Prompt | Pull every line holding the word "Seniors" from the data below and copy it.

Input for this task |
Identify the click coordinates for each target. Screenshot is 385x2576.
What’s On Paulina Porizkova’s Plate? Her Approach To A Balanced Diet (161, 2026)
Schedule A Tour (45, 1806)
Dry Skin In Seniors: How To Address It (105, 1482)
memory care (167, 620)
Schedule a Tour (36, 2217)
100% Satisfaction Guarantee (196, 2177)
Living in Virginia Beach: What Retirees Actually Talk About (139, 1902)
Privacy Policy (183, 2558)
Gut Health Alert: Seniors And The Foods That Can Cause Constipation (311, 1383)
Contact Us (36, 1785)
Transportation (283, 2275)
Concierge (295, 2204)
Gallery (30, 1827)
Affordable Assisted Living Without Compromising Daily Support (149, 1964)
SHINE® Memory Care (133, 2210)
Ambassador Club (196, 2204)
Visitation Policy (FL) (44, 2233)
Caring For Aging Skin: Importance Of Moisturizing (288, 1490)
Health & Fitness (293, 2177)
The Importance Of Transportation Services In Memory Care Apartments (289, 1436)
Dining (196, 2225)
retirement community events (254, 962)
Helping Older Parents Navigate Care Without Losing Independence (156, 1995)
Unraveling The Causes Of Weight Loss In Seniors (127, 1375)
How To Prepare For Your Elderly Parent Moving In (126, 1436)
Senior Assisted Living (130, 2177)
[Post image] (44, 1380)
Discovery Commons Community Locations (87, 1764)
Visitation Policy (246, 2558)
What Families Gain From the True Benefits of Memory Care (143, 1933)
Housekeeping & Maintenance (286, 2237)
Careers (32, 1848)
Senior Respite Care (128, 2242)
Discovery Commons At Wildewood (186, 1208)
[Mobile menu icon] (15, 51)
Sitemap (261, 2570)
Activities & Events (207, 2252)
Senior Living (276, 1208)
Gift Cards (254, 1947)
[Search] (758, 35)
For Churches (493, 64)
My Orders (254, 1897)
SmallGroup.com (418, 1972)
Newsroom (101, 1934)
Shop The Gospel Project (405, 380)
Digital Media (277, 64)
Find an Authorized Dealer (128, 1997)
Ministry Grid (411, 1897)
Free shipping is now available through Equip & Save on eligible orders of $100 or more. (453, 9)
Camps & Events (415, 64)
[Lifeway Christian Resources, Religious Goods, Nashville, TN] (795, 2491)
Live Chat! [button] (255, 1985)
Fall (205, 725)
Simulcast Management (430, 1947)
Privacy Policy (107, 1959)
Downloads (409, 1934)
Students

Problem solution |
Dry Skin In Seniors: How To Address It (105, 1482)
Gut Health Alert: Seniors And The Foods That Can Cause Constipation (311, 1383)
Unraveling The Causes Of Weight Loss In Seniors (127, 1375)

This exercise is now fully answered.